At that time Warren was a draftsman in the architectural offices of H.H. Richardson, who designed many of Boston's most architecturally-significant buildings, as well as many the stations of the Boston T's orange line.
"It is the link between Richardson's railway stations and Frank Lloyd Wright's prairie houses," Floyd said yesterday. "And it was the only one left."
Floyd said the cage was also historically valuable as the fist steel-frame building at Harvard.
Although dismayed that the University destroyed a historic building, Floyd said she is most upset that the bureaucratic safeguards in place failed to stop the demolition.

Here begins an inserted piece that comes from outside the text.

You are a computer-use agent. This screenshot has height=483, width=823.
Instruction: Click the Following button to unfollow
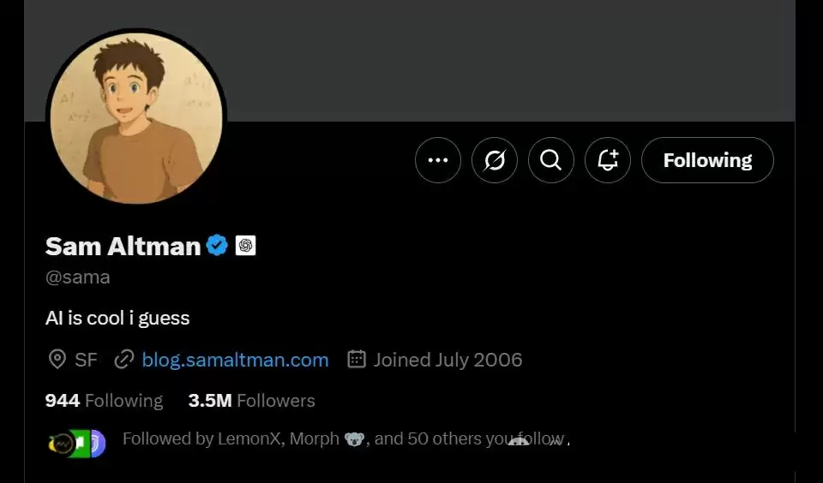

The Boston Landmark Commission held a hearing on the proposed destruction, but according to Floyd the hearing was posted for just one day and historical groups failed to realize the building's significance.
Architectural historian Douglass Shand-Tucci '72, author of Built in Boston, a book on area architectural history, said yesterday the University should have known better than to tear down such an important building without considering its past.
"You just expect a little more than this from Harvard," Shand-Tucci said. "It's just getting to be monumentally embarrassing that the administrators are such philistines."
Shand-Tucci, who served as a tutor in Eliot House during the 80's and wrote a number of articles on Harvard architecture for Harvard Magazine, said he fears the destruction of the cage is part of a trend of neglect for architectural history at the University.
Citing the controversial additions to Memorial Hall, the decision to divide the Freshman Union's great space into separate offices and now the decision to demolish the cage, Shand-Tucci said: "History is important to Harvard. Even the crudest person would realize that it's not very good for Harvard to be dumping on its history in this way."
Rather than blaming those at the top of the University's power structure, Shand-Tucci faults Harvard's growing bureaucracy, saying the decision to destroy the cage was likely made by "some lower level bureaucrat who wouldn't know the history of Harvard from the history of Stanford."